Dataset items:
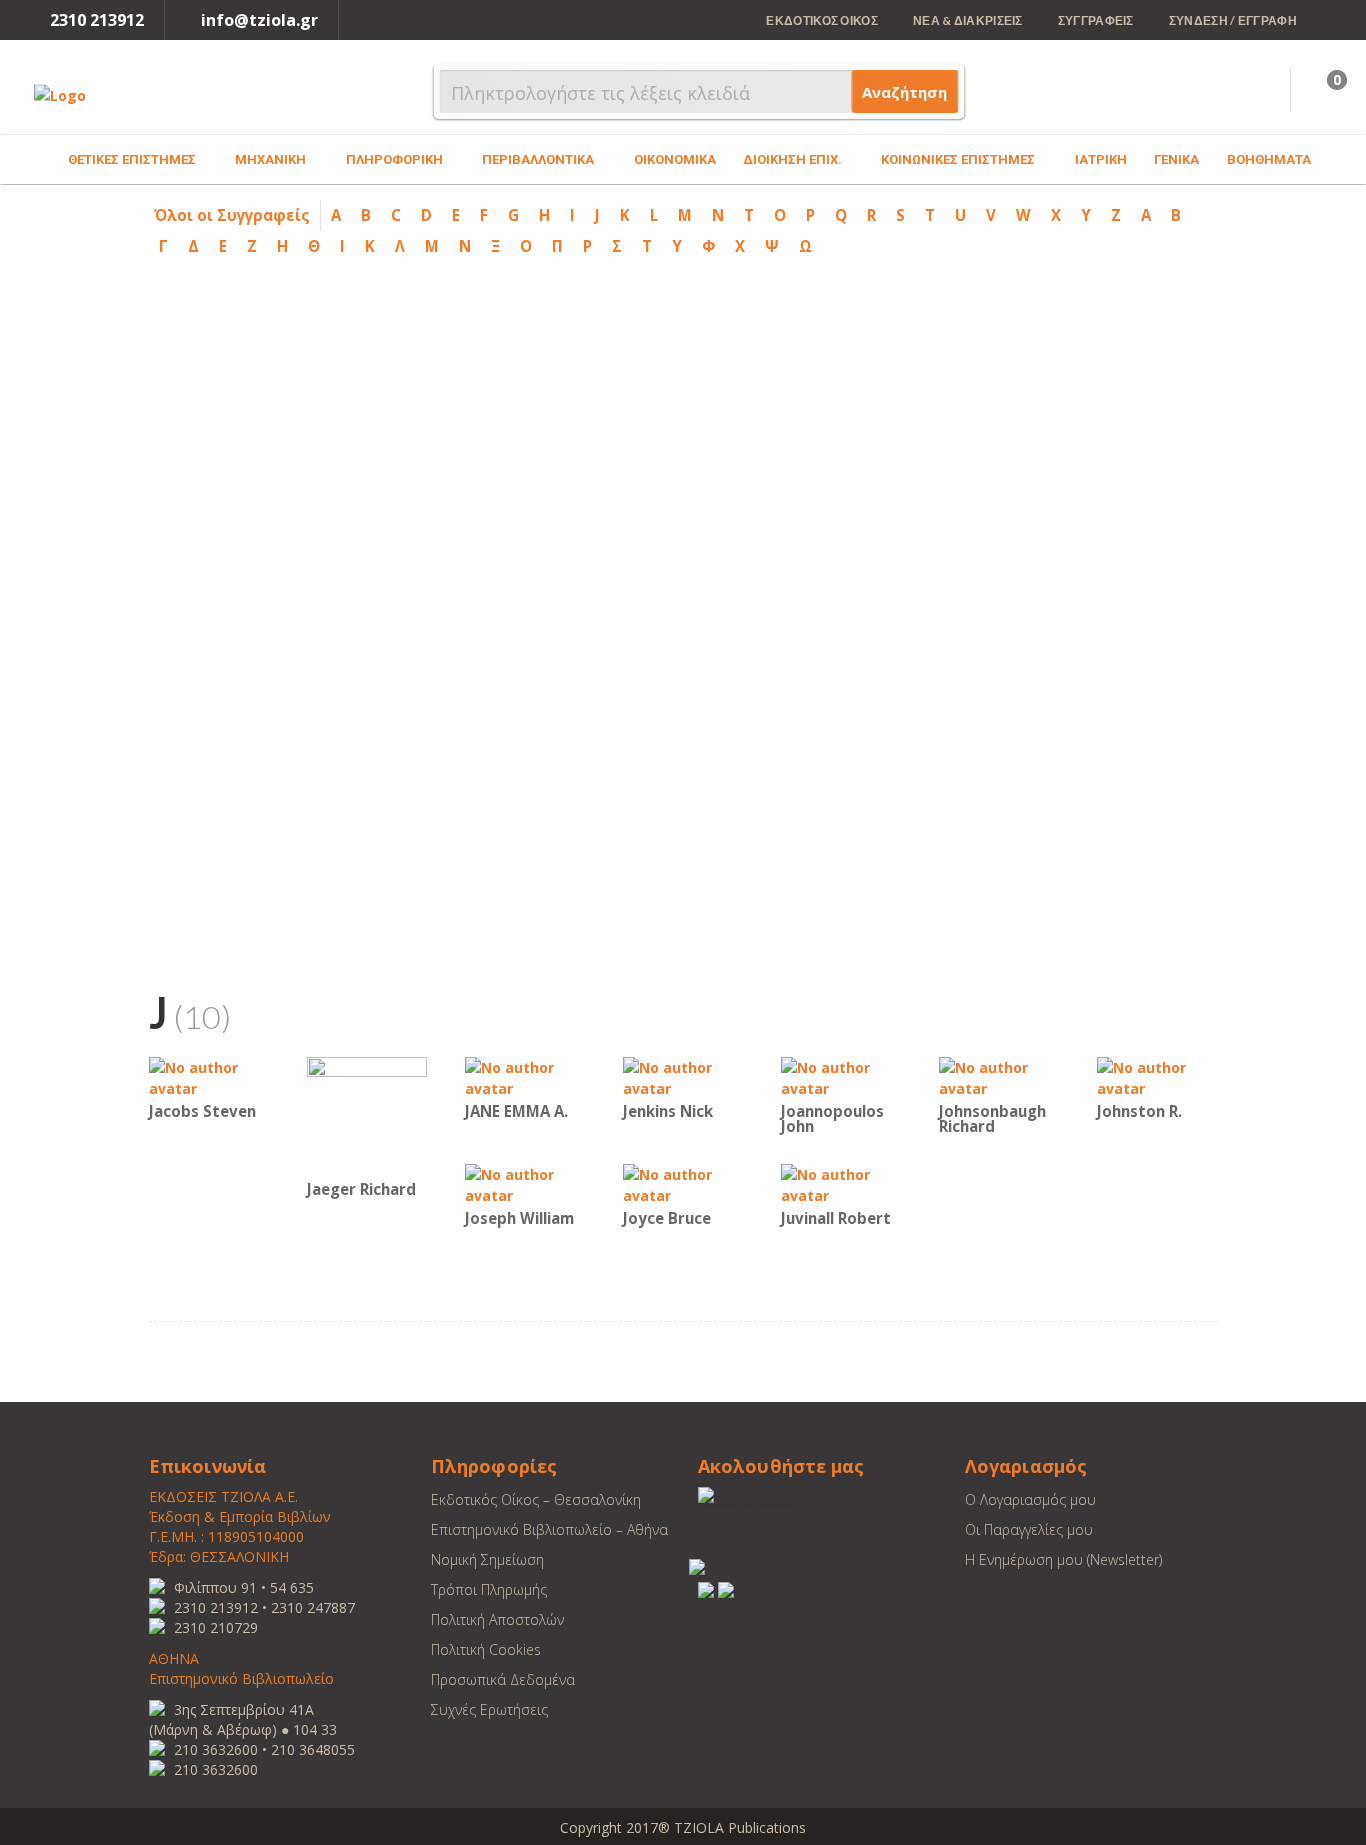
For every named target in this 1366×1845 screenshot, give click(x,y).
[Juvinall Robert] (841, 1183)
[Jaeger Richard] (367, 1115)
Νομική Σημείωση (487, 1559)
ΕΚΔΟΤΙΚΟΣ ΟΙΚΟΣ (822, 20)
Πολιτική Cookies (486, 1649)
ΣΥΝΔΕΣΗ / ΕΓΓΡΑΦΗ (1233, 20)
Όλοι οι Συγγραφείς (232, 215)
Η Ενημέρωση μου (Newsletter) (1063, 1559)
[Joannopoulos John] (841, 1076)
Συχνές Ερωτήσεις (489, 1709)
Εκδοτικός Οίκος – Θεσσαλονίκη (536, 1499)
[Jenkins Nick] (683, 1076)
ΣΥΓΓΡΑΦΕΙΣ (1096, 20)
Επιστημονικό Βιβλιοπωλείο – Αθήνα (549, 1529)
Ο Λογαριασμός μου (1030, 1499)
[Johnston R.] (1157, 1076)
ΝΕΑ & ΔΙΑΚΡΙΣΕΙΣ (968, 20)
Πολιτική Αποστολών (497, 1619)
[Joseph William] (525, 1183)
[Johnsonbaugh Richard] (999, 1076)
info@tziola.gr (259, 20)
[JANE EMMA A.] (525, 1076)
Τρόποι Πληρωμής (489, 1589)
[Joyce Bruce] (683, 1183)
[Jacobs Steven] (209, 1076)
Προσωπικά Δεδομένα (503, 1679)
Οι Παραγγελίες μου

## Assignment
Set down, from the entries above, exactly the lines from the one with "[Juvinall Robert] (841, 1183)" up to and including the one with "[Joseph William] (525, 1183)", and no other lines.

## Answer below
[Juvinall Robert] (841, 1183)
[Jaeger Richard] (367, 1115)
Νομική Σημείωση (487, 1559)
ΕΚΔΟΤΙΚΟΣ ΟΙΚΟΣ (822, 20)
Πολιτική Cookies (486, 1649)
ΣΥΝΔΕΣΗ / ΕΓΓΡΑΦΗ (1233, 20)
Όλοι οι Συγγραφείς (232, 215)
Η Ενημέρωση μου (Newsletter) (1063, 1559)
[Joannopoulos John] (841, 1076)
Συχνές Ερωτήσεις (489, 1709)
Εκδοτικός Οίκος – Θεσσαλονίκη (536, 1499)
[Jenkins Nick] (683, 1076)
ΣΥΓΓΡΑΦΕΙΣ (1096, 20)
Επιστημονικό Βιβλιοπωλείο – Αθήνα (549, 1529)
Ο Λογαριασμός μου (1030, 1499)
[Johnston R.] (1157, 1076)
ΝΕΑ & ΔΙΑΚΡΙΣΕΙΣ (968, 20)
Πολιτική Αποστολών (497, 1619)
[Joseph William] (525, 1183)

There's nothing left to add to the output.